ACTION ITEM =>
Show every line in the entries below where the word "settings" appears.
(INFORMATION SHOWN begins)
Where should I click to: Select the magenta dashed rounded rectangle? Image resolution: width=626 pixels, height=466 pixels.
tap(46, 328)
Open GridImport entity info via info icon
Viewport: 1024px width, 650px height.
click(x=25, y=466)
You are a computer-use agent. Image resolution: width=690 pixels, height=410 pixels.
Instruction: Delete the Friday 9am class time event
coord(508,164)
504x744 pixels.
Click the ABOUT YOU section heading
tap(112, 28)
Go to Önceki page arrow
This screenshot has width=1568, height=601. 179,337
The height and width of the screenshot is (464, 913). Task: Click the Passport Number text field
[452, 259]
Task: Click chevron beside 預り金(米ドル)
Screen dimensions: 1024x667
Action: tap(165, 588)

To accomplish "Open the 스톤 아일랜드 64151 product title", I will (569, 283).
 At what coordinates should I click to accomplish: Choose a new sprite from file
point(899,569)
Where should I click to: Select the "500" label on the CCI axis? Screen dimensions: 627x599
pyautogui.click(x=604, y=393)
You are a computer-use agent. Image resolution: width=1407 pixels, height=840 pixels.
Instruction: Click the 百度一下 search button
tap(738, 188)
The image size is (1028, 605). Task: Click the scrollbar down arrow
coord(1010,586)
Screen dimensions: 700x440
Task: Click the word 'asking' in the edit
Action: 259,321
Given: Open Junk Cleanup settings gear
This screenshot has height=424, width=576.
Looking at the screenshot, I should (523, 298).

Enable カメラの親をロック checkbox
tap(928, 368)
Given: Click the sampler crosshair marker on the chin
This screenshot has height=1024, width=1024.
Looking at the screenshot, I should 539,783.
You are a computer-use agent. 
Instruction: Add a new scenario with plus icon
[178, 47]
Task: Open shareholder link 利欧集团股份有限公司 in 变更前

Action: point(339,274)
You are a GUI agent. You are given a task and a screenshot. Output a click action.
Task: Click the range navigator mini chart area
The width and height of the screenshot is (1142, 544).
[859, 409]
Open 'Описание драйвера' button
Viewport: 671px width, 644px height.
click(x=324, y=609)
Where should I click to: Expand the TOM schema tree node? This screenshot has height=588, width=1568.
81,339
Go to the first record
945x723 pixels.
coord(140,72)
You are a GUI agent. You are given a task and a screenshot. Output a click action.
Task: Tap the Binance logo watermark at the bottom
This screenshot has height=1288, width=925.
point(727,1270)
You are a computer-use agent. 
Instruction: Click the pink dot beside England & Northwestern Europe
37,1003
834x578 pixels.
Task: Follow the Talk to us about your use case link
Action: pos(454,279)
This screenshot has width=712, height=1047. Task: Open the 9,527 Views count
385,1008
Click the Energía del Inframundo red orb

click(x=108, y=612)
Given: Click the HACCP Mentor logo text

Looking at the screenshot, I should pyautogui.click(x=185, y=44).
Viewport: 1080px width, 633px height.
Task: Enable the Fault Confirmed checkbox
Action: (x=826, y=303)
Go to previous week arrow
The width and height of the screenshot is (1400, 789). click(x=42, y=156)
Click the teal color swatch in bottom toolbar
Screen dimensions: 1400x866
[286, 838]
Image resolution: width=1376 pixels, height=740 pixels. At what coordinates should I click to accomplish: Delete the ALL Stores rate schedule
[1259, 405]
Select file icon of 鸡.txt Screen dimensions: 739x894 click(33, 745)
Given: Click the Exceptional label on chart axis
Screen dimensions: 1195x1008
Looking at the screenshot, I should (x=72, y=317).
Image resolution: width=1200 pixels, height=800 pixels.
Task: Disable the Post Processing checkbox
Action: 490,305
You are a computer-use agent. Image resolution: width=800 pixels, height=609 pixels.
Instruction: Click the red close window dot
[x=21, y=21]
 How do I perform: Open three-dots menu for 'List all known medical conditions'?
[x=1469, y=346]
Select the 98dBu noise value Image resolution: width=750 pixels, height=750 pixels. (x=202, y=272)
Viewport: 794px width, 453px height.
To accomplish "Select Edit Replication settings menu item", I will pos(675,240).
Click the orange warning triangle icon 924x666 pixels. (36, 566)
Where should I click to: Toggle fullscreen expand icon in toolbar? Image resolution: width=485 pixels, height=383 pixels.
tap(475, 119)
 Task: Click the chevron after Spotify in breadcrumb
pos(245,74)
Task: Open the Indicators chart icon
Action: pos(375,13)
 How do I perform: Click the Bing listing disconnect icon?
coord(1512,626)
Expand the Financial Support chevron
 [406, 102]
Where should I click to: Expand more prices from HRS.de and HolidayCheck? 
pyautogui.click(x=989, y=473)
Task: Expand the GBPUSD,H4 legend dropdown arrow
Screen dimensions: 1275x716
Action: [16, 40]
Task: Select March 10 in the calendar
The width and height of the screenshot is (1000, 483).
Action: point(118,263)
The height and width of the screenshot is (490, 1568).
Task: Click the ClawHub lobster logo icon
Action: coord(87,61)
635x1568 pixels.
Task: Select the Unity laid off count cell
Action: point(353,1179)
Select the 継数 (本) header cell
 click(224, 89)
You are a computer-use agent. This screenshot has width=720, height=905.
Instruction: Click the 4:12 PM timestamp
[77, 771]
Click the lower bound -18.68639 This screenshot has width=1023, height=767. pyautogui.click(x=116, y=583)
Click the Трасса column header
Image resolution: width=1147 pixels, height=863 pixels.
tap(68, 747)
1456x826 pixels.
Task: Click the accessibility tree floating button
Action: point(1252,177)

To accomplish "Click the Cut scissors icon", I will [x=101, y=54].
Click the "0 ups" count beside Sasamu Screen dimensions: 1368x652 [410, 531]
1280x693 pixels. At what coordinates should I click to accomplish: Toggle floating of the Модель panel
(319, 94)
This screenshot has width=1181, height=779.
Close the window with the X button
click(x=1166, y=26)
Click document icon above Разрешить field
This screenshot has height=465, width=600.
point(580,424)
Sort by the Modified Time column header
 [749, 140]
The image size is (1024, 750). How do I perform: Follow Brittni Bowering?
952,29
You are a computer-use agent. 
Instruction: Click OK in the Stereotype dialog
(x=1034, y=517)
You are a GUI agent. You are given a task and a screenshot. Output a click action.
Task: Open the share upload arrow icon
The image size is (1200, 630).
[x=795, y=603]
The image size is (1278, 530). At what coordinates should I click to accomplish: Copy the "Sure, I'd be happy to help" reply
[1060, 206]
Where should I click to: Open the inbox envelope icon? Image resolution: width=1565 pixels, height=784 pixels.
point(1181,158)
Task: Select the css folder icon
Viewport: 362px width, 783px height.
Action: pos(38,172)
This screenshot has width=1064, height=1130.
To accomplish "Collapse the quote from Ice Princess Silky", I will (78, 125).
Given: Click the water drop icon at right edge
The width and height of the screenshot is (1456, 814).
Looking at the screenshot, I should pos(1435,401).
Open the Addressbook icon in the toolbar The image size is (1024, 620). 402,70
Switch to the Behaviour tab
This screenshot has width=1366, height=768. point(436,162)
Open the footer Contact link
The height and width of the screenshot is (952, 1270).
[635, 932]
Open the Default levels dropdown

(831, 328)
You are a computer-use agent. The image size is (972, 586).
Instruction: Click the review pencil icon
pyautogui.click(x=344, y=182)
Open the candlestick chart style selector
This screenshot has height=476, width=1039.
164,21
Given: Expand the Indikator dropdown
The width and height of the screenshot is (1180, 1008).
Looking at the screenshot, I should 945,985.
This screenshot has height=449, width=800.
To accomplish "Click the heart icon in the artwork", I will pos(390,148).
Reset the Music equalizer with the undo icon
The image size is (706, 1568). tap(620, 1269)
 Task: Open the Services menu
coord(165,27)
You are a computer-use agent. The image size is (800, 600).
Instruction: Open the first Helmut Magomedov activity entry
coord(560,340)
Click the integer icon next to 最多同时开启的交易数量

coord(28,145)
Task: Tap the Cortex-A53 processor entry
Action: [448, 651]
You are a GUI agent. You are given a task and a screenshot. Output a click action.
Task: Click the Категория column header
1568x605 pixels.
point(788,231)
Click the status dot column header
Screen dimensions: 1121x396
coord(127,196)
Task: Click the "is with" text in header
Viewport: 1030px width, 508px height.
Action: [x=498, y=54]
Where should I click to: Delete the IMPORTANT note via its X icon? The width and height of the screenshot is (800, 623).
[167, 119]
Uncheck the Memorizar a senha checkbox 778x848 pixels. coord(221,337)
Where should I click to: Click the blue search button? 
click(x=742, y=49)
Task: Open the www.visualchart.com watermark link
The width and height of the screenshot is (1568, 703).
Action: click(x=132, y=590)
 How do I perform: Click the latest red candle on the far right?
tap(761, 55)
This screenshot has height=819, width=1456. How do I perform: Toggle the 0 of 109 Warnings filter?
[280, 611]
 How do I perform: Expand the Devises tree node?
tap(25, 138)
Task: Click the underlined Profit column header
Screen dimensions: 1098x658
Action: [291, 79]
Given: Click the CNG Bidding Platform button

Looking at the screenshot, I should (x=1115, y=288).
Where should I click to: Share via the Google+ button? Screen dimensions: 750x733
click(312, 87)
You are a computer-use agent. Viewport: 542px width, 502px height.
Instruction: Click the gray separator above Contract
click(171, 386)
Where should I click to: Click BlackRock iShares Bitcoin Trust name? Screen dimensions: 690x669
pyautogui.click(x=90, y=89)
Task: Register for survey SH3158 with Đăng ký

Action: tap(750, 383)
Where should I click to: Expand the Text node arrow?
(INFORMATION SHOWN ends)
RESULT OF THIS TASK =>
Given: Open Junk Cleanup settings gear
To accomplish "Select Edit Replication settings menu item", I will pos(675,240).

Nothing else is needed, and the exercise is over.